Current season is 12 according to my guide.


----------



## sgj99

Teresa is one of the most self-absorbed, hateful people ever.  I’m not crazy about Margaret or Jennifer either but Teresa is one notch higher on the “I’m a horrible person“ meter.

I really only like Delores.


----------



## chaneljewel

Agree that Teresa is horrible.  In soooooooooooo many ways too.  I cannot stand to even look at her.  I wish she’d take a grammar course to learn to speak correctly.   When I look at her I can only think of the word NASTY!


----------



## rockhollow

How amusing to be watching the series from the beginning. I am on Season 3.
Get to see Delores for the first time at her friend Caroline's house. She's beautiful and doesn't look that much different. Delores has had some really good PS

And agree Swags, you can see how much the finances are effecting Juicy Joe as the seasons progress.
Tre seems to act like it just some small hiccup in their lives, but seems to accept that there is no endless spending anymore and starts working at her book sales and appearances to bring in income.

After rewatching, I do think that before the bankruptcy, Tre was truly unaware of Juicy's business practices even signing things, but in this season she's much more aware of what is going on and unfortunately accepts what's happening. She was not an innocent anymore.


----------



## swags

Jackie’s reportedly my been demoted to friend and Traci has been fired!








						RHONJ rumors: Jackie Goldschneider demoted to friend while newbie Traci Johnson fired after one season
					

Rumors are that Real Housewives of New Jersey star Jackie Goldschneider has been demoted to a friend of the show.

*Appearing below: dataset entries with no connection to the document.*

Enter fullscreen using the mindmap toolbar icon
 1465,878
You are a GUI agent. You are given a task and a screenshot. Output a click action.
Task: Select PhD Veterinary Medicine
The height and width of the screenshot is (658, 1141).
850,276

					www.monstersandcritics.com


----------



## lulilu

Good riddance to Traci.  She thought she was all that and was entitled to put her nose into things that had nothing to do with her.  Thirsty.


----------



## TC1

Anytime Traci tried to have a conversation it seemed very forced and awkward. I am a bit surprised about Jackie...but. Meh.


----------



## purseinsanity

swags said:


> Jackie’s reportedly my been demoted to friend and Traci has been fired!
> 
> 
> 
> 
> 
> 
> 
> 
> RHONJ rumors: Jackie Goldschneider demoted to friend while newbie Traci Johnson fired after one season
> 
> 
> Rumors are that Real Housewives of New Jersey star Jackie Goldschneider has been demoted to a friend of the show.
> 
> 
> 
> 
> www.monstersandcritics.com


I found them both pretty boring, TBH.  Can't say I'll miss them.


----------



## swags

Did anyone watch part one of the reunion? Teresa has not let go of anything from the past regarding Melissa and her brother.


----------



## TC1

The fact that Teresa called Marge "trout mouth" proves she doesn't have a mirror. What has she done to her own? Yikes. The reunion doesn't need to be 3 parts. Geez OC was only 2, but I guess the husbands on this series need to be dragged out for an hour or so


----------



## purseinsanity

swags said:


> Did anyone watch part one of the reunion? Teresa has not let go of anything from the past regarding Melissa and her brother.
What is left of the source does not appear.